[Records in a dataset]
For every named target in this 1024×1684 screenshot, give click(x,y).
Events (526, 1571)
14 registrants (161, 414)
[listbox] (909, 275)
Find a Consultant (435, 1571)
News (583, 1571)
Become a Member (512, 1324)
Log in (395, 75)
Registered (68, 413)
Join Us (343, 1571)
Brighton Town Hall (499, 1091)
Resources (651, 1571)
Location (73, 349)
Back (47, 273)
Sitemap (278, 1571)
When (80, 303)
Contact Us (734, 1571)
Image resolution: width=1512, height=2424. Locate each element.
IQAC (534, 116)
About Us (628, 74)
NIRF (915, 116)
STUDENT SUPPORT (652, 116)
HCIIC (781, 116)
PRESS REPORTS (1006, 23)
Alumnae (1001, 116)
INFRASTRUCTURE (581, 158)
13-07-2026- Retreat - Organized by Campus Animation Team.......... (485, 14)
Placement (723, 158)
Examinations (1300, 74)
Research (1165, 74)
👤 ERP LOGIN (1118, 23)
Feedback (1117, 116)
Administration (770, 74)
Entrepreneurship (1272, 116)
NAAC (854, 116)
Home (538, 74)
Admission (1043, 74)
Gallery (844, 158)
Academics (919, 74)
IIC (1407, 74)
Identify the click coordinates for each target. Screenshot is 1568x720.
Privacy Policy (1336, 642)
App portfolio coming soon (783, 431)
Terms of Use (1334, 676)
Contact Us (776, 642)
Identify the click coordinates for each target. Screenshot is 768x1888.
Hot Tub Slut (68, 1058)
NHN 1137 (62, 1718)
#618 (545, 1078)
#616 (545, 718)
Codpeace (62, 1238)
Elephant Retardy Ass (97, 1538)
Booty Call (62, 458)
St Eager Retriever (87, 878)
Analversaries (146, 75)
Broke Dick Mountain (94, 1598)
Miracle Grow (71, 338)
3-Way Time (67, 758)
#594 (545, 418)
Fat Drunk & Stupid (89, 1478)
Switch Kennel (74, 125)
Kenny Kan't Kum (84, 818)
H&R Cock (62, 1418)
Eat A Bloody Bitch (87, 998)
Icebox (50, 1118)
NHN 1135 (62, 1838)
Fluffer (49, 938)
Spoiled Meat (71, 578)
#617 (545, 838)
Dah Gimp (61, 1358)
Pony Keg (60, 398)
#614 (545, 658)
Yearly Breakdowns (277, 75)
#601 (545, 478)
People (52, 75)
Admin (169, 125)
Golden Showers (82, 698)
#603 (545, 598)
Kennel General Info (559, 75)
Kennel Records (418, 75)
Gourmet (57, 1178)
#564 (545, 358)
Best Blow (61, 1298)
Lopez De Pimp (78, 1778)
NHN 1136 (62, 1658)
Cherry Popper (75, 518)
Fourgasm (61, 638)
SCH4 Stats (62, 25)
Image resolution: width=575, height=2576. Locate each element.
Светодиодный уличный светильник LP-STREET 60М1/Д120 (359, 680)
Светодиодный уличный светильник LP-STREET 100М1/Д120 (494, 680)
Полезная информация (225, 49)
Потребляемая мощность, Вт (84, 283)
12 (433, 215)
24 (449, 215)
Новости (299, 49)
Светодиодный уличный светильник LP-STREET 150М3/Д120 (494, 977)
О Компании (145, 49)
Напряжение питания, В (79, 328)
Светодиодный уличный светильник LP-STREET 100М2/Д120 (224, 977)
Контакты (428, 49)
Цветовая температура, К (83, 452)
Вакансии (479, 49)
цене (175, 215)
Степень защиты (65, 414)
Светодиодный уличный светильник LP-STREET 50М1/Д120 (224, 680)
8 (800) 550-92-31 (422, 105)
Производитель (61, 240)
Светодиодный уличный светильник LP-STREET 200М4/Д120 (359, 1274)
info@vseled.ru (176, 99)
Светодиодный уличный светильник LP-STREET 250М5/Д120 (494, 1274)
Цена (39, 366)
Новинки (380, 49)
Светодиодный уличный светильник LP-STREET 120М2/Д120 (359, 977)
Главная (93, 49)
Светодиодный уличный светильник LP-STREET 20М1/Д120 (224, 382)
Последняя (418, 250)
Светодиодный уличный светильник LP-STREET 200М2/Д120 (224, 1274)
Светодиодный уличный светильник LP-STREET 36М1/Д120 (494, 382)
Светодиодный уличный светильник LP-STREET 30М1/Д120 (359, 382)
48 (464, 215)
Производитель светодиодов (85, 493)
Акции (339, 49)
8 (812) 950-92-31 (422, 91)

■ Aim of the task ■
Rewrite the listing above with every "Locate each element" replaced by "Find each element", leaving everything else unchanged.

■ Output of the exercise ■
For every named target in this 1024×1684 screenshot, give click(x,y).
Events (526, 1571)
14 registrants (161, 414)
[listbox] (909, 275)
Find a Consultant (435, 1571)
News (583, 1571)
Become a Member (512, 1324)
Log in (395, 75)
Registered (68, 413)
Join Us (343, 1571)
Brighton Town Hall (499, 1091)
Resources (651, 1571)
Location (73, 349)
Back (47, 273)
Sitemap (278, 1571)
When (80, 303)
Contact Us (734, 1571)
Image resolution: width=1512, height=2424. Find each element.
IQAC (534, 116)
About Us (628, 74)
NIRF (915, 116)
STUDENT SUPPORT (652, 116)
HCIIC (781, 116)
PRESS REPORTS (1006, 23)
Alumnae (1001, 116)
INFRASTRUCTURE (581, 158)
13-07-2026- Retreat - Organized by Campus Animation Team.......... (485, 14)
Placement (723, 158)
Examinations (1300, 74)
Research (1165, 74)
👤 ERP LOGIN (1118, 23)
Feedback (1117, 116)
Administration (770, 74)
Entrepreneurship (1272, 116)
NAAC (854, 116)
Home (538, 74)
Admission (1043, 74)
Gallery (844, 158)
Academics (919, 74)
IIC (1407, 74)
Identify the click coordinates for each target. Screenshot is 1568x720.
Privacy Policy (1336, 642)
App portfolio coming soon (783, 431)
Terms of Use (1334, 676)
Contact Us (776, 642)
Identify the click coordinates for each target. Screenshot is 768x1888.
Hot Tub Slut (68, 1058)
NHN 1137 (62, 1718)
#618 (545, 1078)
#616 (545, 718)
Codpeace (62, 1238)
Elephant Retardy Ass (97, 1538)
Booty Call (62, 458)
St Eager Retriever (87, 878)
Analversaries (146, 75)
Broke Dick Mountain (94, 1598)
Miracle Grow (71, 338)
3-Way Time (67, 758)
#594 (545, 418)
Fat Drunk & Stupid (89, 1478)
Switch Kennel (74, 125)
Kenny Kan't Kum (84, 818)
H&R Cock (62, 1418)
Eat A Bloody Bitch (87, 998)
Icebox (50, 1118)
NHN 1135 (62, 1838)
Fluffer (49, 938)
Spoiled Meat (71, 578)
#617 (545, 838)
Dah Gimp (61, 1358)
Pony Keg (60, 398)
#614 (545, 658)
Yearly Breakdowns (277, 75)
#601 (545, 478)
People (52, 75)
Admin (169, 125)
Golden Showers (82, 698)
#603 (545, 598)
Kennel General Info (559, 75)
Kennel Records (418, 75)
Gourmet (57, 1178)
#564 (545, 358)
Best Blow (61, 1298)
Lopez De Pimp (78, 1778)
NHN 1136 (62, 1658)
Cherry Popper (75, 518)
Fourgasm (61, 638)
SCH4 Stats (62, 25)
Image resolution: width=575, height=2576. Find each element.
Светодиодный уличный светильник LP-STREET 60М1/Д120 (359, 680)
Светодиодный уличный светильник LP-STREET 100М1/Д120 (494, 680)
Полезная информация (225, 49)
Потребляемая мощность, Вт (84, 283)
12 (433, 215)
24 (449, 215)
Новости (299, 49)
Светодиодный уличный светильник LP-STREET 150М3/Д120 (494, 977)
О Компании (145, 49)
Напряжение питания, В (79, 328)
Светодиодный уличный светильник LP-STREET 100М2/Д120 (224, 977)
Контакты (428, 49)
Цветовая температура, К (83, 452)
Вакансии (479, 49)
цене (175, 215)
Степень защиты (65, 414)
Светодиодный уличный светильник LP-STREET 50М1/Д120 (224, 680)
8 (800) 550-92-31 (422, 105)
Производитель (61, 240)
Светодиодный уличный светильник LP-STREET 200М4/Д120 (359, 1274)
info@vseled.ru (176, 99)
Светодиодный уличный светильник LP-STREET 250М5/Д120 (494, 1274)
Цена (39, 366)
Новинки (380, 49)
Светодиодный уличный светильник LP-STREET 120М2/Д120 (359, 977)
Главная (93, 49)
Светодиодный уличный светильник LP-STREET 20М1/Д120 (224, 382)
Последняя (418, 250)
Светодиодный уличный светильник LP-STREET 200М2/Д120 (224, 1274)
Светодиодный уличный светильник LP-STREET 36М1/Д120 (494, 382)
Светодиодный уличный светильник LP-STREET 30М1/Д120 (359, 382)
48 (464, 215)
Производитель светодиодов (85, 493)
Акции (339, 49)
8 (812) 950-92-31 (422, 91)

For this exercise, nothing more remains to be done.